Nested Dictionary using Pandas DataFrame-CodePudding

I have some data with duplicates that looks like this:

Each webpage can have more than 1 ID associated with it and each ID can have more than one value associated with it.

I'd like to ideally have a nested dictionary with lists to handle the multiple IDs and multiple values:

{WEBPAGE: {ID 1: [value 1, value 2, value 3], ID 2: [value 4, value 5]}}

I've tried using to_dict and group_by but I can't seem to find the right syntax to create a nested dictionary within those.

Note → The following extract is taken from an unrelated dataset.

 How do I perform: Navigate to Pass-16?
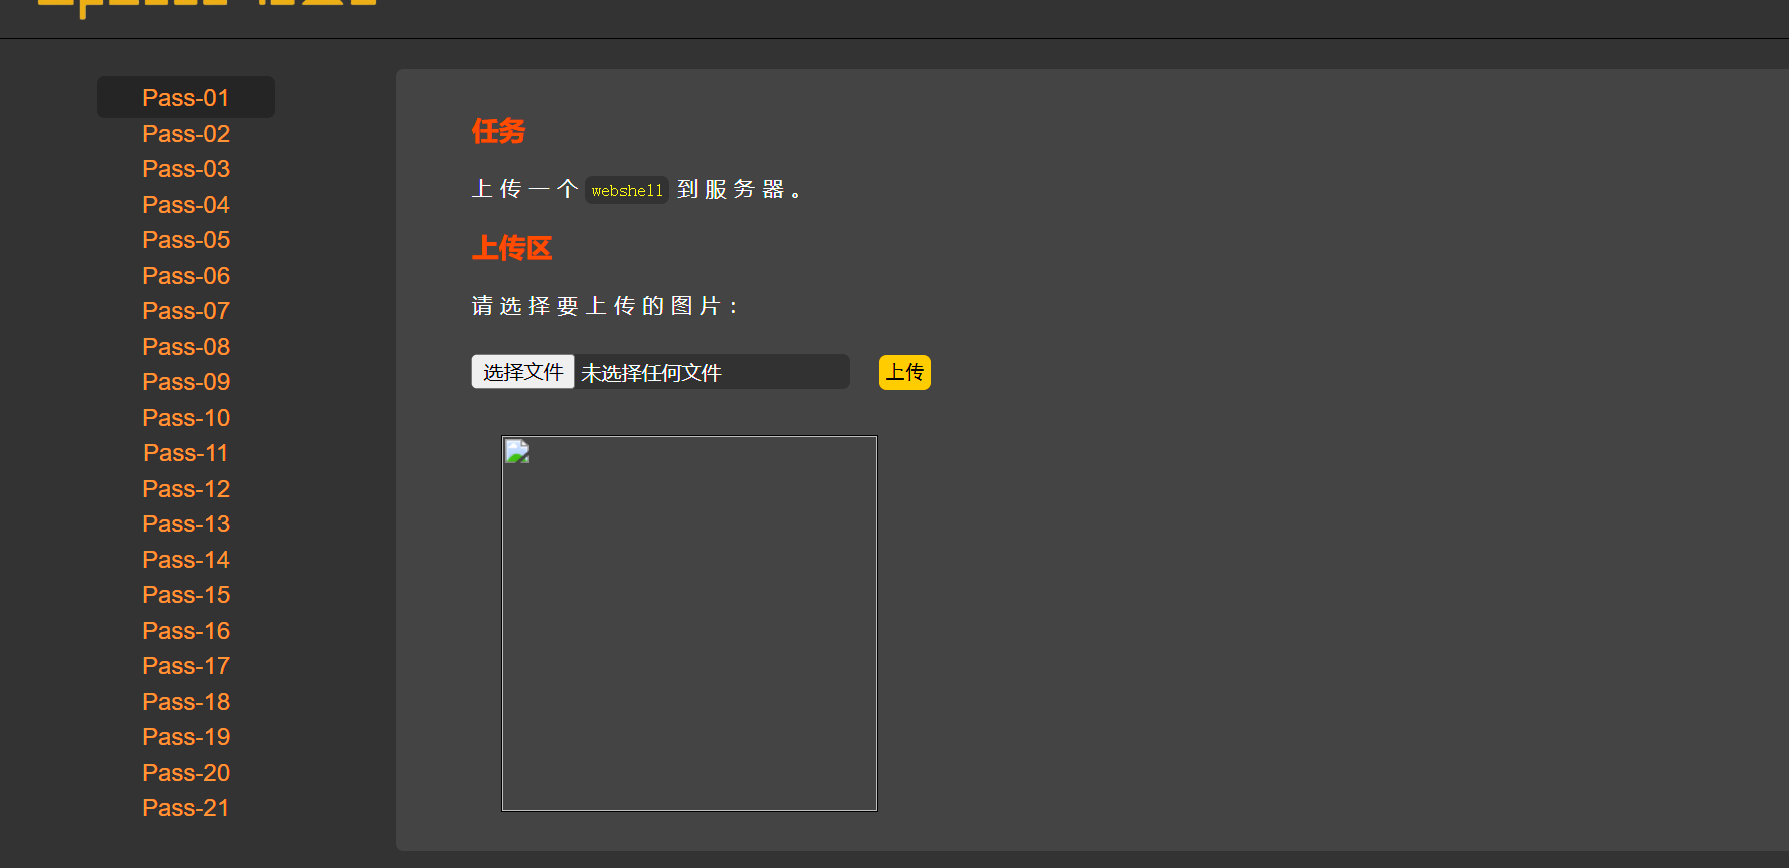click(x=186, y=631)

CodePudding user response：

Try:

out = {}
for _, x in df.iterrows():
    out.setdefault(x["WEBPAGE"], {}).setdefault(x["ID"], []).append(x["VALUE"])

print(out)

Prints:

{
    "Webpage 1": {
        "ID 1": ["Value 1", "Value 2", "Value 3"],
        "ID 2": ["Value 4", "Value 5"],
    }
}

CodePudding user response：

For a pandas approach, you just need to use a nested groupby:

d = (df.groupby('WEBPAGE')
       .apply(lambda g: g.groupby('ID')['VALUE'].agg(list).to_dict())
       .to_dict()
    )

output:

{'Webpage 1': {'ID 1': ['Value 1', 'Value 2', 'Value 3'],
               'ID 2': ['Value 4', 'Value 5']}}